Chiharu Shiota

Galerie Templon | Paris
30 rue Beaubourg
May 20, 2017–July 22, 2017

Chiharu Shiota, Destination, 2017, wool thread, metal, dimensions variable.

Japanese artist Chiharu Shiota has likened her artistic practice with yarn to that of a calligrapher. It’s a fitting parallel: Shiota trained in painting before gravitating toward three-dimensionality. She studied in Braunschweig, Germany, under Marina Abramović, and later in Berlin, where she lives today. Her immersive environments and intricately wrought objects, enigmatic yet deeply physical, are the results of painstaking labor. Shiota’s current exhibition, consisting almost entirely of works produced this year, occupies the main gallery and its annex. Destination, 2017, is a site-specific, room-engulfing labyrinth that has the sprawl of an uncontrollable fungus, a haywire cat’s cradle, or a webbed cathedral in red. Like her installation The Key in the Hand, 2015—made from second-hand keys ensnarled in massive amounts of scarlet string for the Japan pavilion at the Fifty-Sixth Venice Biennale—the work engages directly with the volume of its surroundings.

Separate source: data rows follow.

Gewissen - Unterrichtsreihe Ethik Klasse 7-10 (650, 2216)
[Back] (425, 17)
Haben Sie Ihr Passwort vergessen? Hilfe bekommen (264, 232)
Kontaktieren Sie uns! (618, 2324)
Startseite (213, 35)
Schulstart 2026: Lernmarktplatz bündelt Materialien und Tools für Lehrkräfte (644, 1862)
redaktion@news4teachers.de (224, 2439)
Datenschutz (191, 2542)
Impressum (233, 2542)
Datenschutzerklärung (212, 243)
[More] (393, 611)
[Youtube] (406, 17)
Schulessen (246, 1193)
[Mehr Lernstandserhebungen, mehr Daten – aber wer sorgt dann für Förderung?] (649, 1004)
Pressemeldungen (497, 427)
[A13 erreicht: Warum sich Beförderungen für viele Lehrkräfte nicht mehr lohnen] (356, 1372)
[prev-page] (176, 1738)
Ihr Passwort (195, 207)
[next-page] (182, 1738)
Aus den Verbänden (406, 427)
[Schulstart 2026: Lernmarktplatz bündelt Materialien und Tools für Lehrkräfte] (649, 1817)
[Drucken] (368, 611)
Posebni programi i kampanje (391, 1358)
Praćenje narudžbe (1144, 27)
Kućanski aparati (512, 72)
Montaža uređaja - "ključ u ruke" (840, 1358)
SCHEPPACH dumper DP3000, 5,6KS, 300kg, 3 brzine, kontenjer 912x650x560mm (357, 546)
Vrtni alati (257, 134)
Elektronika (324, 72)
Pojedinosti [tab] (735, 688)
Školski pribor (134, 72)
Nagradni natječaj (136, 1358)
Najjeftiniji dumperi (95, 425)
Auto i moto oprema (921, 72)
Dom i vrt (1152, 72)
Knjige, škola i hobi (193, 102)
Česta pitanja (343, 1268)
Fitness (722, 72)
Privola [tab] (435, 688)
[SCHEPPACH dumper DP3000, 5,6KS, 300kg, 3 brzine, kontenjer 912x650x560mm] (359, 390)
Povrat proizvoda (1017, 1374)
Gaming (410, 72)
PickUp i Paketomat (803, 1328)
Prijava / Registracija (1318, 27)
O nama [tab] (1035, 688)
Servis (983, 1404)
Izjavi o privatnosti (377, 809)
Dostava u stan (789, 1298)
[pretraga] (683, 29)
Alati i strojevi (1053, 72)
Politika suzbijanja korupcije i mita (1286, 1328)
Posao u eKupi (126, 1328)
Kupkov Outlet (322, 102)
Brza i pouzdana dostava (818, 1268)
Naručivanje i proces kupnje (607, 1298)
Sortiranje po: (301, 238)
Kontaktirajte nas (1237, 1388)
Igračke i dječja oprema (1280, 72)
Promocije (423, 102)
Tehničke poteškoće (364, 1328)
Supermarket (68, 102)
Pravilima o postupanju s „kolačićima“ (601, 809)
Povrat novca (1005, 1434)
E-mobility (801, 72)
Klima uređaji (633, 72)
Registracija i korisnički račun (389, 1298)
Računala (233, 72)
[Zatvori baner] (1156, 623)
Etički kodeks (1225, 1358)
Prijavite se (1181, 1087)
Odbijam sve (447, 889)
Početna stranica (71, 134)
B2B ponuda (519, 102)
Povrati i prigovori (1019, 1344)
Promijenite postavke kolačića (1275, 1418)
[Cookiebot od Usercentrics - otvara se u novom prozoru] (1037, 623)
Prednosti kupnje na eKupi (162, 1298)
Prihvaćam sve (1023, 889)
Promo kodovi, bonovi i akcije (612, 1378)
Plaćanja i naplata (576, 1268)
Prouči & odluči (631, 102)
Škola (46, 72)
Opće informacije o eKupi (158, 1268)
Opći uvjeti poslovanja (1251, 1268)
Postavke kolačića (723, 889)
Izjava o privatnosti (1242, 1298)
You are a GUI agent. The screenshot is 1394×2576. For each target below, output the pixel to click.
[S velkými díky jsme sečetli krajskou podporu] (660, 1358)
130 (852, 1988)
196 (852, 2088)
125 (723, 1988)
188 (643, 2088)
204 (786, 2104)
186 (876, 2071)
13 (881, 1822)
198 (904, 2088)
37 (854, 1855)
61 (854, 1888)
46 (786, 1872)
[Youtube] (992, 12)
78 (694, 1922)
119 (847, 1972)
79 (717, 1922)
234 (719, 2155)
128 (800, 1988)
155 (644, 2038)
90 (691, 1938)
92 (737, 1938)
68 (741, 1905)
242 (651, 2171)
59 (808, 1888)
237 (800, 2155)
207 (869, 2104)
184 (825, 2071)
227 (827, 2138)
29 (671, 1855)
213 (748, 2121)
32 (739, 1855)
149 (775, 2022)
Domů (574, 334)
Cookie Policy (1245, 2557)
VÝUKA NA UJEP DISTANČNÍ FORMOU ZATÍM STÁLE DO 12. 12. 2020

Shiota’s canvases, such as Endless Line I–III, a triptych, or her five-part work Silent Explosion I–V (both 2017), flatten the effect of her threaded tangles—their crosshatch patterns evoke cells enlarged under a microscope. But even those surfaces refuse to stay completely planar: The threads claw past the rectangle of the canvas onto the sides. Shiota’s other sculptures tangle quotidian items (a child’s dress, a telescope, a chair) without addressing the stories behind them. Around these anonymous possessions, the networks of yarn stand in for muddled memories that no one will ever unfurl.